Social Media Means
Photo by RODNAE Productions Pexels Logo Photo: RODNAE Productions

How accurate is k-means?

In the first attempt only clusters found by KMeans are used to train a classification model. These clusters alone give a decent model with an accuracy of 78.33%.

What is the purpose of a referral?
What is the purpose of a referral?

A referral provides information about you and your condition so that: the person you are being referred to does not have to ask so many questions....

Read More »
What job has the highest burnout rate?
What job has the highest burnout rate?

13 Stressful Jobs That Lead to Burnout Nurse.

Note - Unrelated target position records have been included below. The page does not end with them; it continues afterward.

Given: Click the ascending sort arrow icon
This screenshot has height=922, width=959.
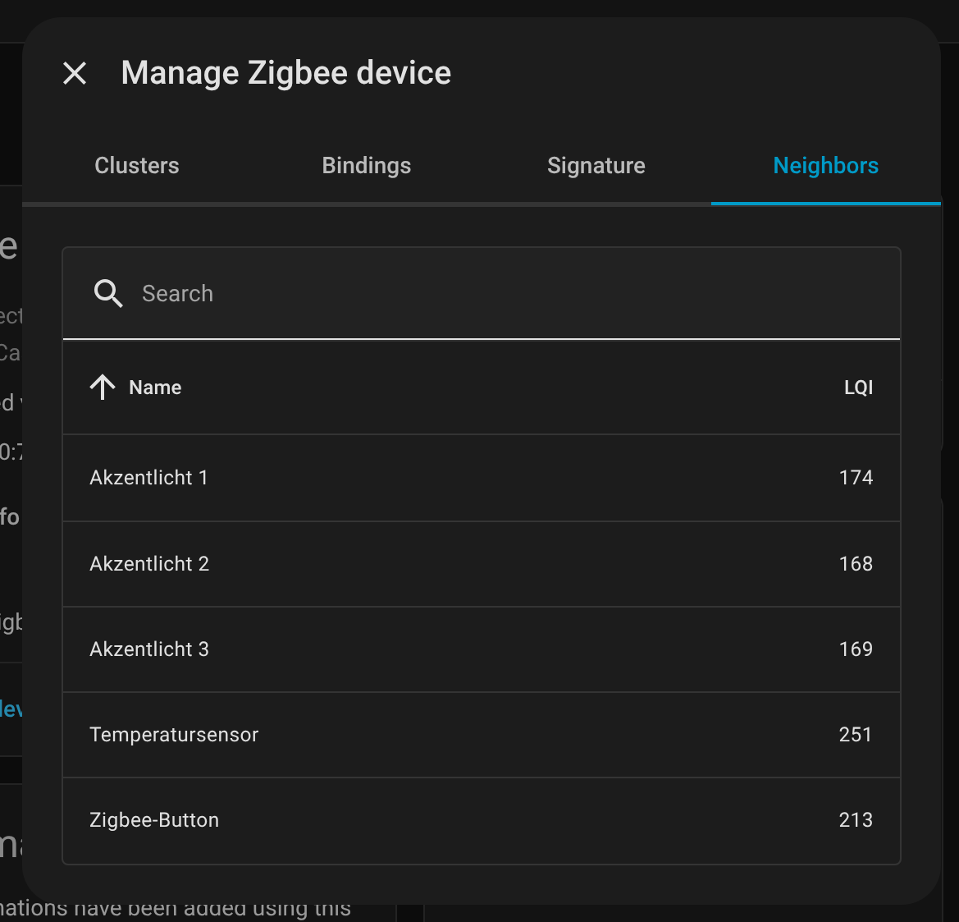Looking at the screenshot, I should click(103, 388).
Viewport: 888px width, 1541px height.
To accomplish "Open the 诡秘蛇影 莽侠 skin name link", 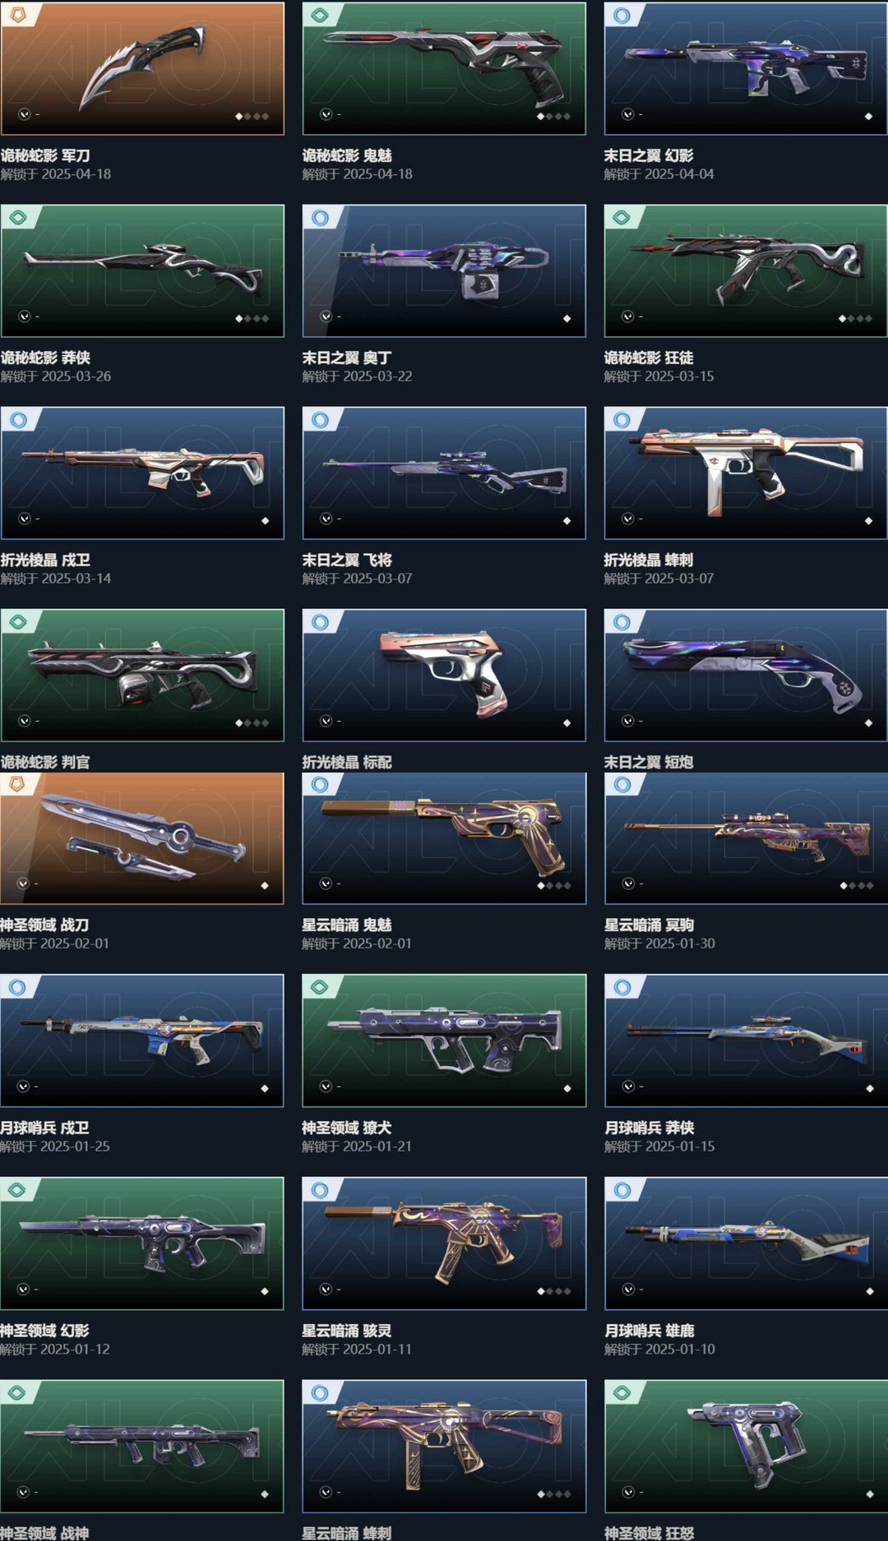I will tap(45, 358).
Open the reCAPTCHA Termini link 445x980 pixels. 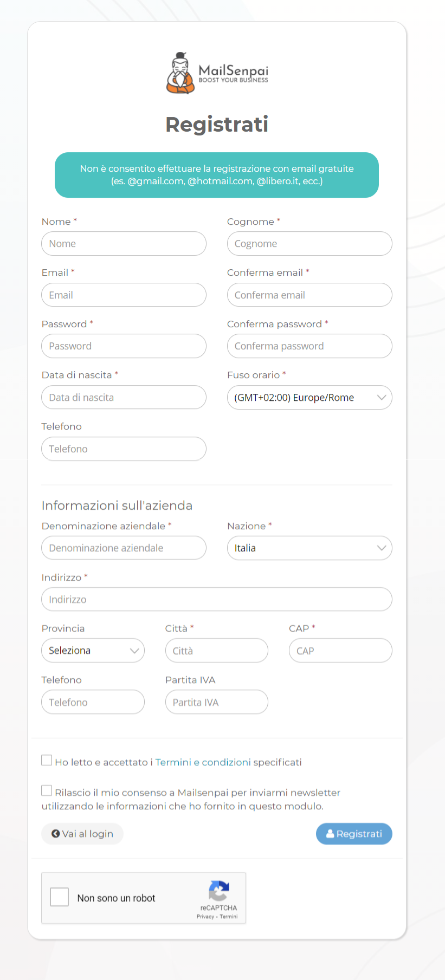[x=229, y=917]
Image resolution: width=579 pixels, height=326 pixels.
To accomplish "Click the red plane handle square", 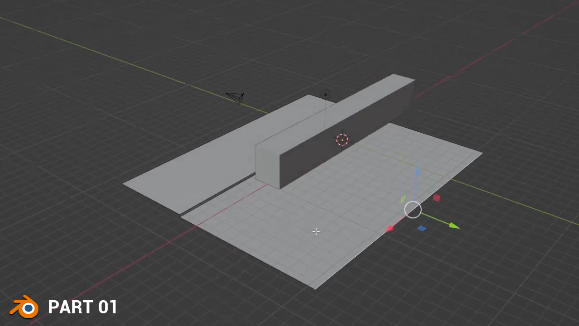I will pos(437,198).
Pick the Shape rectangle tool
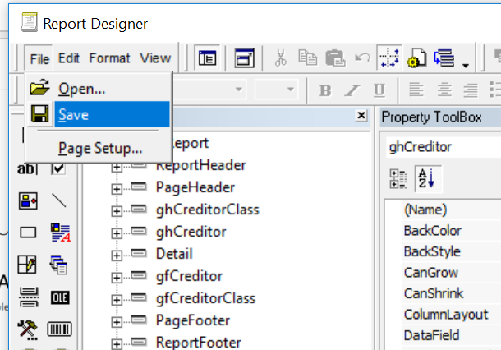The image size is (501, 350). coord(28,233)
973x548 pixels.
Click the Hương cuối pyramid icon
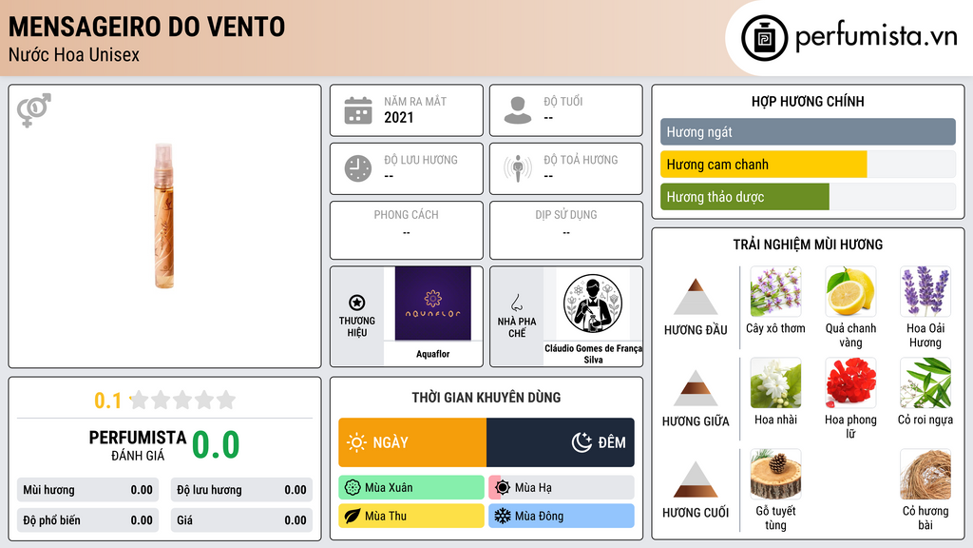tap(696, 480)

The median salary for registered nurses in the U.S. is under $80,000. ... Teacher. ... Construction...

Read More »

KMeans Clustering for Classification

Background

Clustering as a method of finding subgroups within observations is used widely in applications like market segmentation wherein we try and find some structure in the data. Although an unsupervised machine learning technique, the clusters can be used as features in a supervised machine learning model. Clustering is a type of unsupervised machine learning which aims to find homogeneous subgroups such that objects in the same group (clusters) are more similar to each other than the others. KMeans is a clustering algorithm which divides observations into k clusters. Since we can dictate the amount of clusters, it can be easily used in classification where we divide data into clusters which can be equal to or more than the number of classes. I’ll be using the MNIST dataset which comes with scikit learn which is a collection of labelled handwritten digits and use KMeans to find clusters within the dataset and test how good it is as a feature.

Implementation

I have created a class named clust for this purpose which when initialized takes in a sklearn dataset and divides it into train and test dataset. The function KMeans applies KMeans clustering to the train data with the number of classes as the number of clusters to be made and creates labels both for train and test data. The parameter output controls how do we want to use these new labels, ‘add’ will add the labels as a feature in the dataset and ‘replace’ will use the labels instead of the train and test dataset to train our classification model.

Results

In the first attempt only clusters found by KMeans are used to train a classification model. These clusters alone give a decent model with an accuracy of 78.33%. Let’s compare it with an out of the box Logistic Regression model. In this case I am only using the features (greyscale intensity values) to train a Logistic Regression model. It results in a much better model with an accuracy of 95.37%. Let’s add the clusters as a feature(column) and train the same Logistic Regression model. In our final iteration we are using the clusters as features, the results show an improvement over our previous model.

TakeAway

Clustering apart from being an unsupervised machine learning can also be used to create clusters as features to improve classification models. On their own they aren’t enough for classification as the results show. But when used as features they improve model accuracy. You can use the class I created to tweak and test different models, for eg test a Random Forest Classifier and share something I didn’t find in the comments.

Who started marketing?
Who started marketing?

One of the first theorists to consider the stages in the development of marketing thought was Robert Bartels, who in The History of Marketing...

Read More »
Is TikTok banned in the US?
Is TikTok banned in the US?

Oklahoma is one of several U.S. states that have passed TikTok bans. At least 14 states have restricted the use of TikTok on government devices,...

Read More »

How can I make $500 over night?
How can I make $500 over night?

18+ Ways to Make $500 Fast Sell Your Stuff. Rent Out Space on Airbnb. Rent Out Your Parking Space. Rent Out Your Storage Areas. Make Money Doing...

Read More »
What is the 5% retirement rule?
What is the 5% retirement rule?

The sustainable withdrawal rate is the estimated percentage of savings you're able to withdraw each year throughout retirement without running out...

Read More »
Is it better to have a Facebook page or profile?
Is it better to have a Facebook page or profile?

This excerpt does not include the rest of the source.